Çavdarhisar-Aizanoi

Frigya… Kral Midas’ın ülkesi…
Eskişehir, Kütahya, Afyonkarahisar, Seyitgazi dörtgeninde yer alan Frigya pek bilinmez, o yüzden de görenleri çok şaşırtır. Özellikle de Midas Anıtı, yani “Yazılıkaya”…
Frigler M.Ö. 1200’lü yıllarda, Trakya’dan Anadolu’ya gelmişler. Bu bölgede göçebe olarak yaşamışlar. M.Ö. 750’li yıllarda güçlü bir krallık kurmuşlar.
Üzerinde yaşadığımız toprakların eski sahiplerini ve onların mirasını şöyle anlaşılır bir dille anlatan sevimli tarih kitaplarımız olmadı hiç… Onun için de gezginlerin düşlerini süsleyen Anadolu uygarlıklarını merak etmedik. Sanki uzaylılar kurmuş, sonra da çekip gitmişler gibi…
Neden korkar bazıları, temeli sağlam atılmış insandan? Neden Anadolu’nun Türklerden önceki ve İslamiyet öncesi dönemini yok sayar? Mitolojinin gizemli çekiciliğinden, hayal gücünü kışkırtmasından mı çekinir?
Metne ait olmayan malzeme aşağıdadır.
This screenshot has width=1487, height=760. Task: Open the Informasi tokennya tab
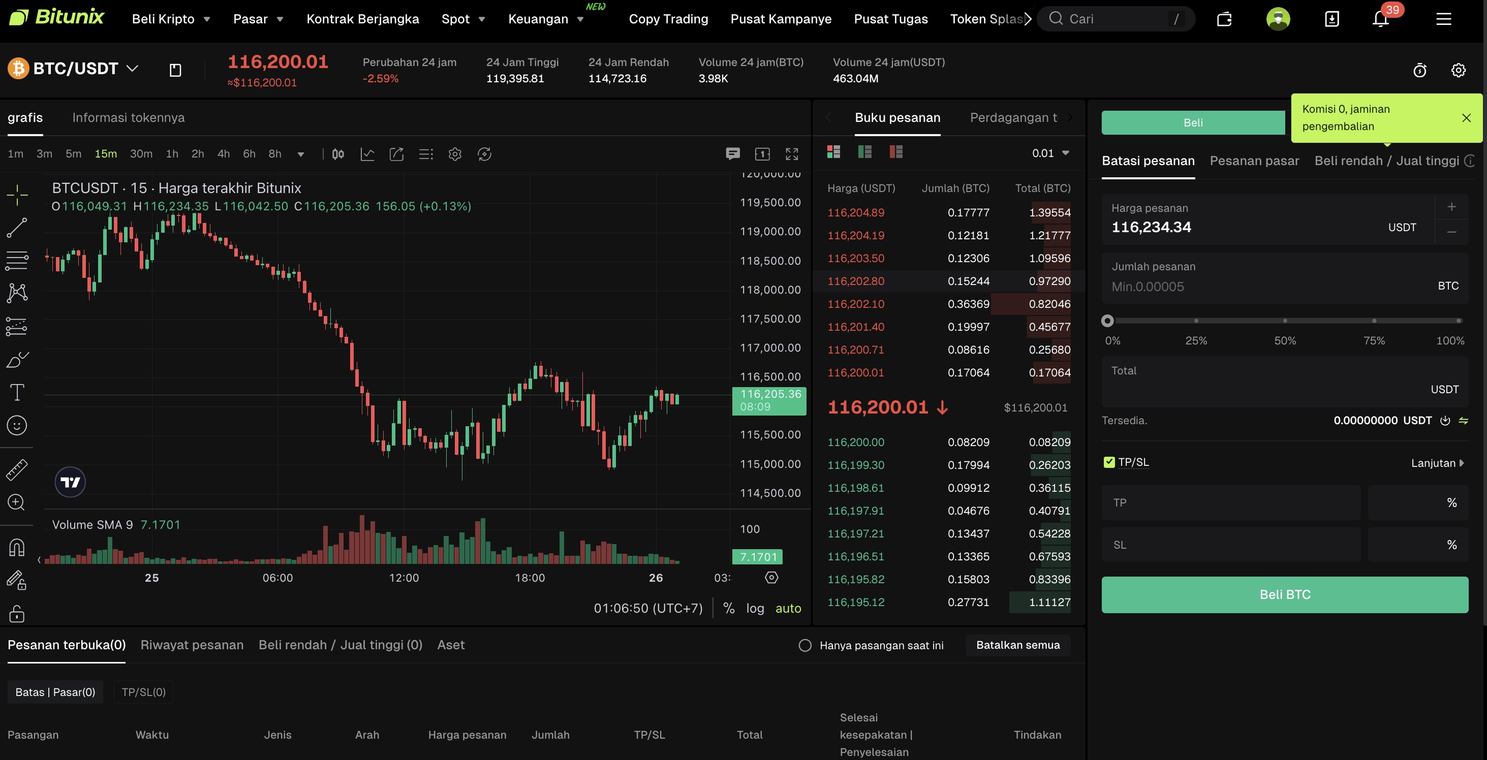[x=128, y=118]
Sorgulayan, araştıran kafalardan yaratıcı fikirler çıkar… Ondan mı korkar?
Frig Vadisi’ni daha önce üç kez gezmiştik. SAGÜSAD’la gezdik bu kez de. “Ah güzel vatanım!” dedim, bıkmam gelirim yine!.. Yazılıkaya’yı gündoğumunda fotoğraflayabilmek için Adapazarı’ndan geceyarısı çıktık yola. Onu, sabahın ilk ışıkları aydınlatmaya başladığında görmek için, aşama aşama…
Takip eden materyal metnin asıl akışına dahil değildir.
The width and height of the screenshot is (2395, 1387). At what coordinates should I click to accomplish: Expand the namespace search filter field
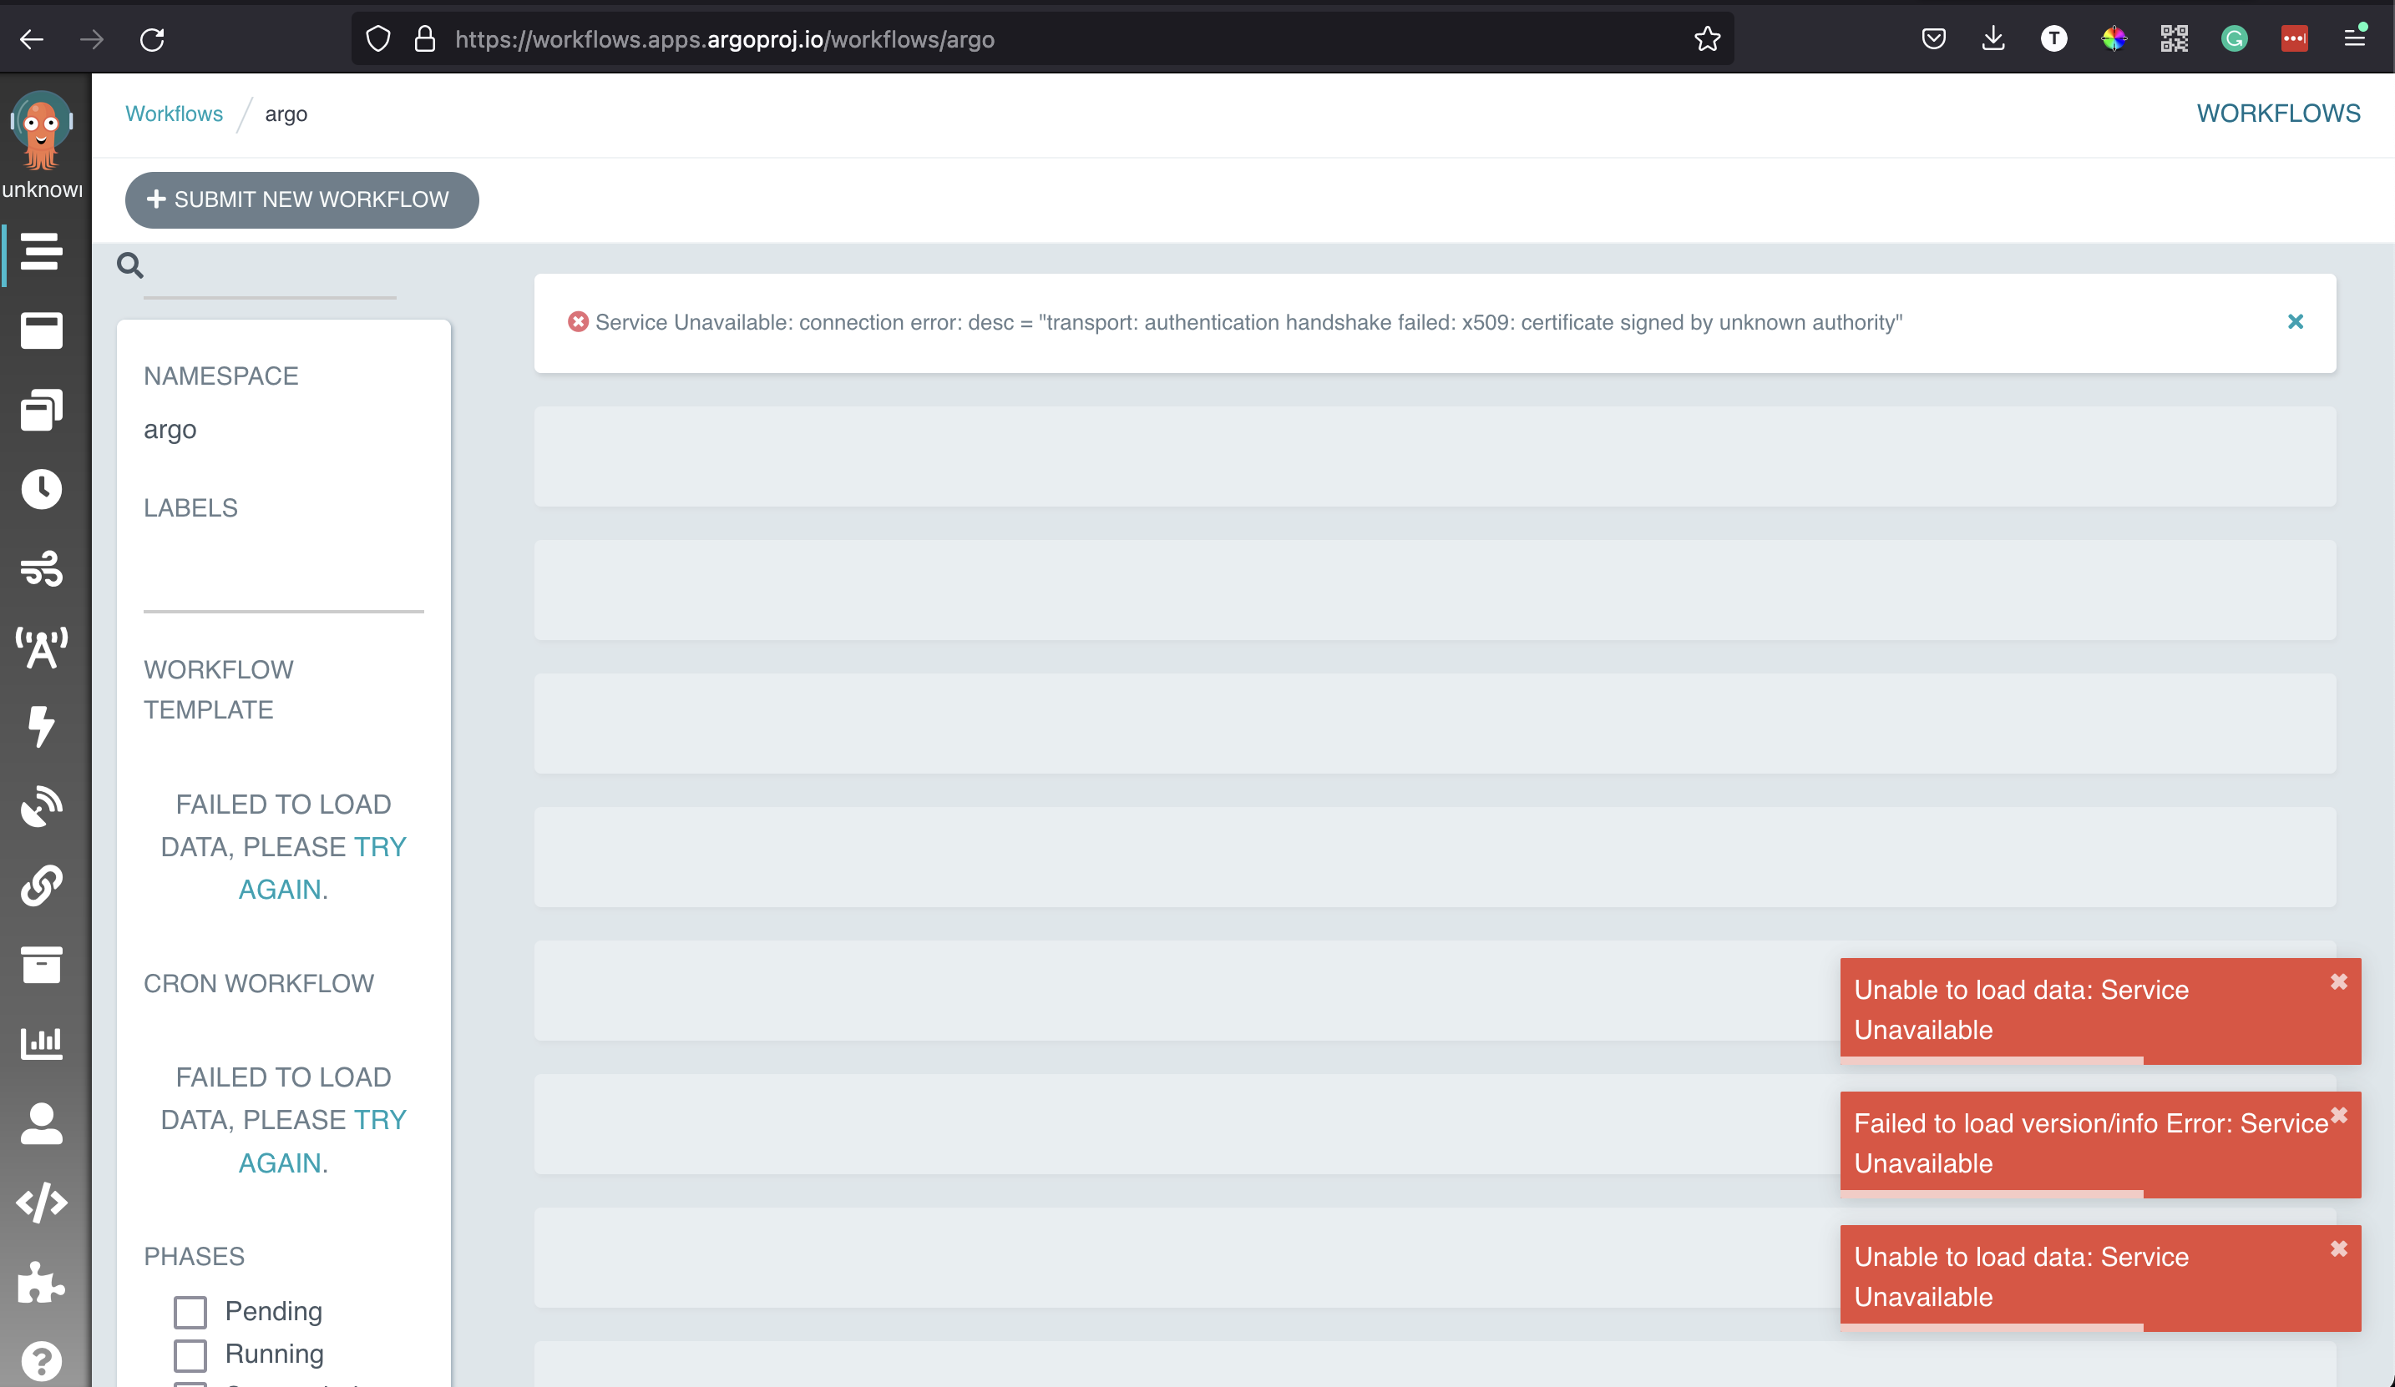[130, 265]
Türkiye hakkında “Turkish Delights/ Türk Lokumu” adında bir kitap yazan Lady Allen, Türkiye’nin en etkileyici üç eserinden biridir, demiş. Gerçekten de “Yoksa düş mü görüyorum?” duygusu veriyor insana. Bir insan eseri olmasından duyduğunuz sevinçle koltuklarınız kabarıyor.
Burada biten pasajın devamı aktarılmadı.